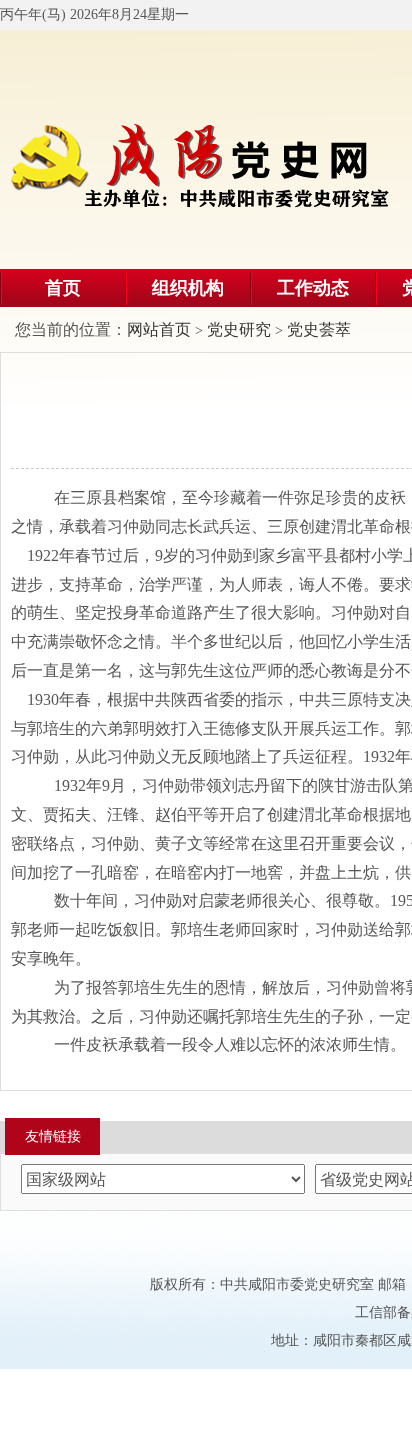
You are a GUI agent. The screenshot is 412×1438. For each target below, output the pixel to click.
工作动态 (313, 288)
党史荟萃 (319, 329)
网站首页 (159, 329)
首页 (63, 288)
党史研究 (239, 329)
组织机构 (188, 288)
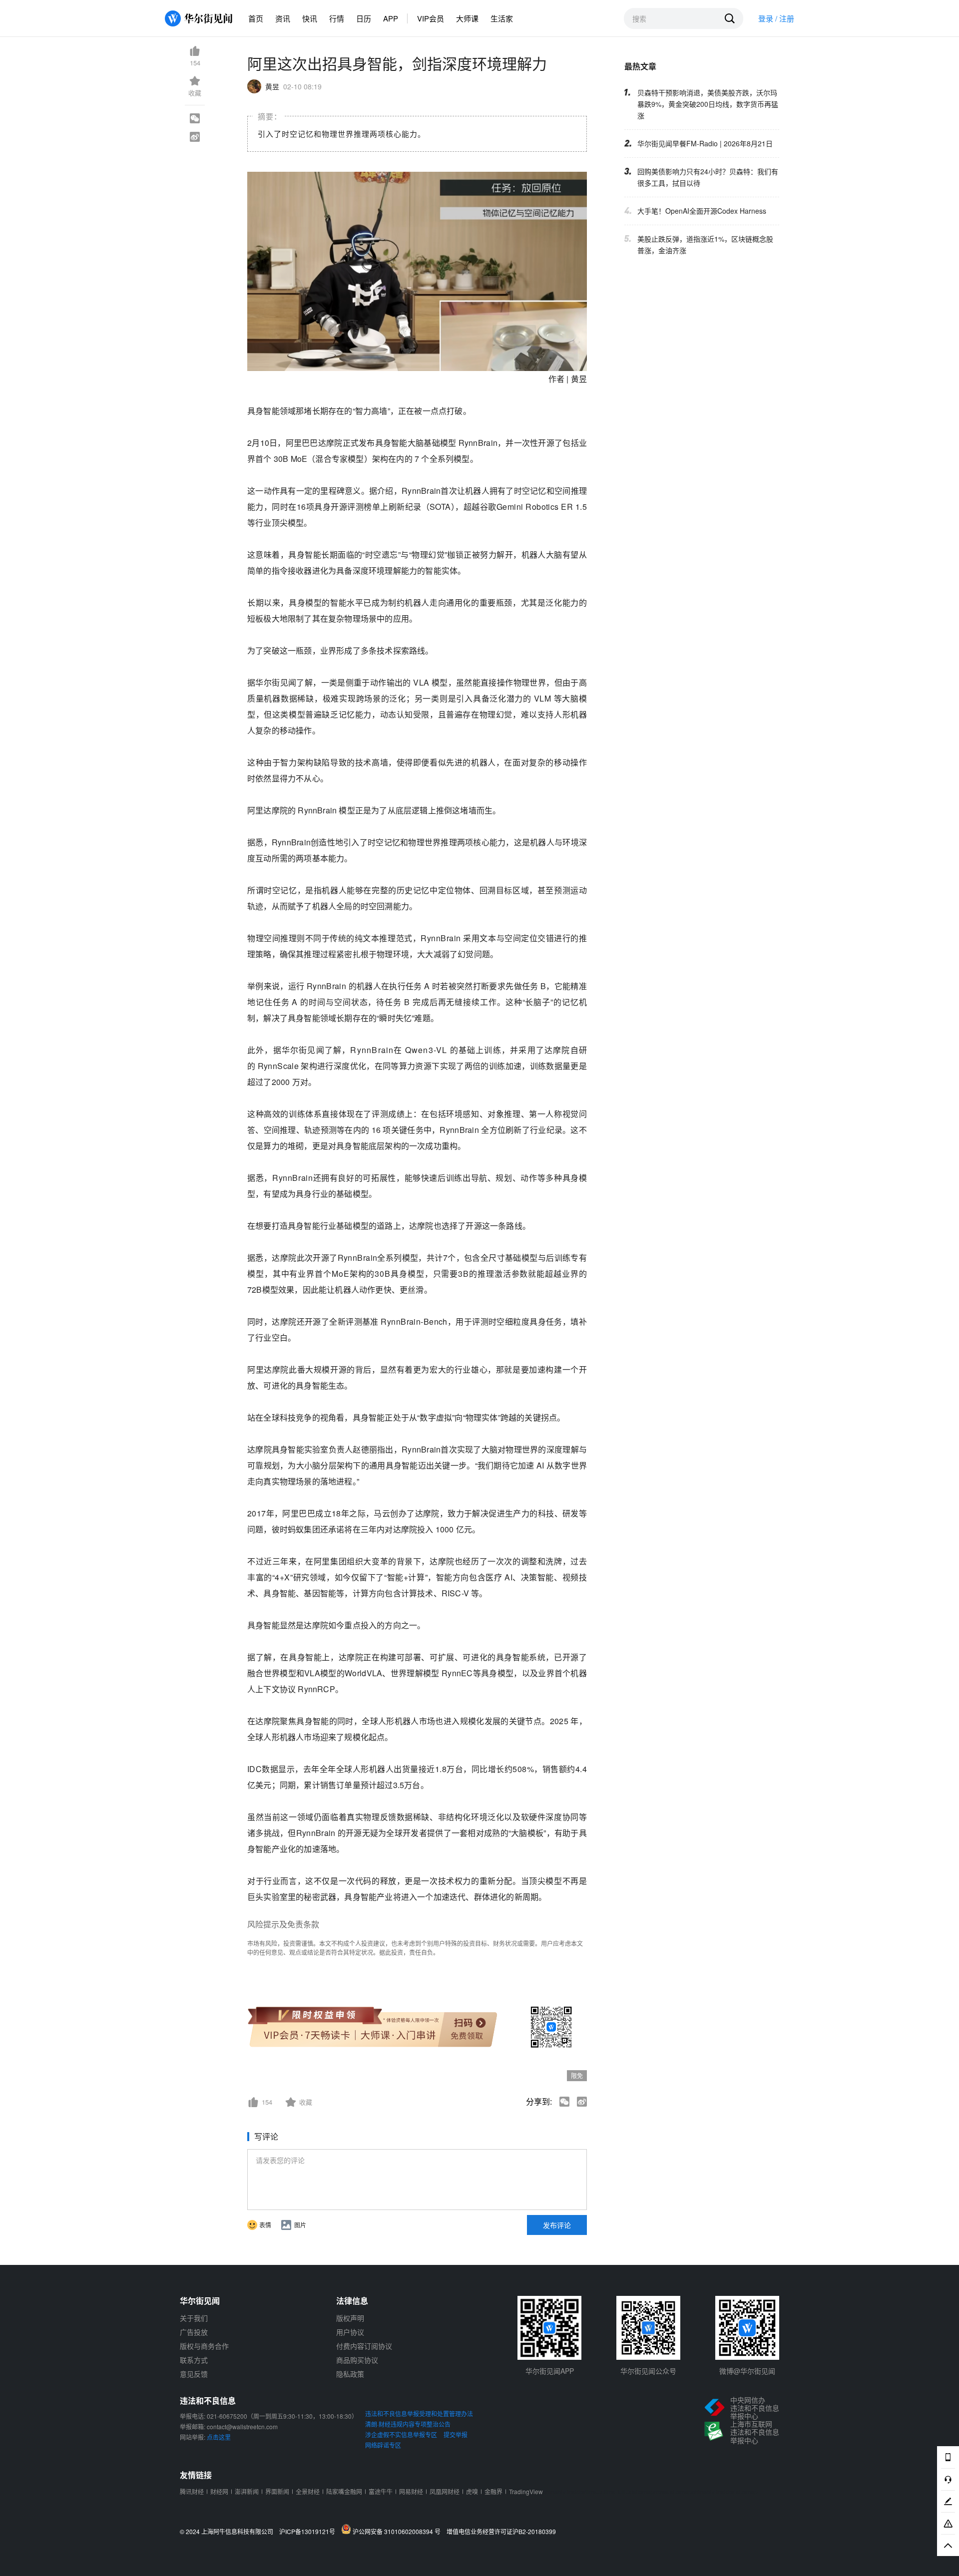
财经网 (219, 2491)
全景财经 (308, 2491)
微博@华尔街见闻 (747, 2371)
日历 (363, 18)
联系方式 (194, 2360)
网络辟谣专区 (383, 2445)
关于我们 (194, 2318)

=======

_Task description:_ The whole listing above must be duplicated word for word, apart from its pictures.

_Final answer:_
You are a GUI agent. The screenshot is 412×1438. For each target below, output the pixel to click.
工作动态 (313, 288)
党史荟萃 (319, 329)
网站首页 (159, 329)
首页 (63, 288)
党史研究 (239, 329)
组织机构 (188, 288)
财经网 (219, 2491)
全景财经 (308, 2491)
微博@华尔街见闻 (747, 2371)
日历 (363, 18)
联系方式 (194, 2360)
网络辟谣专区 (383, 2445)
关于我们 (194, 2318)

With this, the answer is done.